Tuesday, August 31, 2010

Selling Potash Corp, greed and market fundamentalism

By Dennis Gruending
Pulpit and Politics

The Potash Corporation of Saskatchewan is poised for sale to the highest bidder, and shareholders, not to mention company executives, stand to stuff their pockets from a deal when and if it occurs. The company has spurned as inadequate an offer of $38.6-billion (U.S.) from an Australian-based giant called BHP Billiton and has also been in talks with other companies, including two from China. The great and tragic irony for the people of Saskatchewan is that in 1989 a provincial government sold Crown-owned PCS for $630 million, a minute fraction of what it may sell for now. It’s like selling your house and having the new owner flip it for 60 times the price. What has this to do with a blog called Pulpit and Politics?
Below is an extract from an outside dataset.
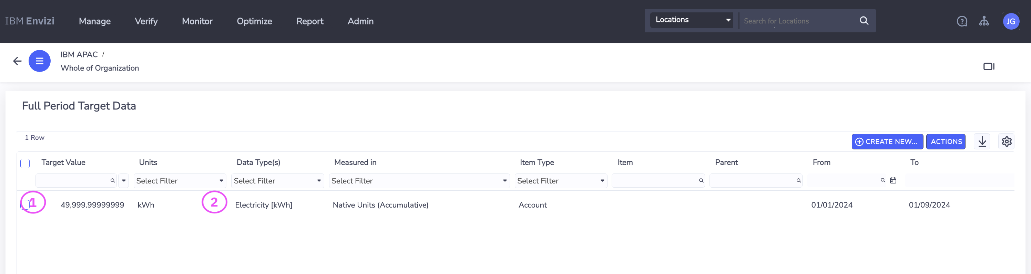Click the Search for Locations field
This screenshot has height=274, width=1031.
[798, 21]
Let’s start with the morality of greed, market fundamentalism, and the common good.

I was a young journalist with a ringside seat in Saskatchewan in 1975 when a government led by Premier Allan Blakeney took over half of the potash industry. I later wrote a biography of Blakeney called Promises to Keep and the potash story is told in that book. Potash (potassium chloride) is used as a component in farm fertilizers, which are in growing demand, notably in China and India, countries that have enormous populations to feed. Saskatchewan has the largest potash deposits in the world.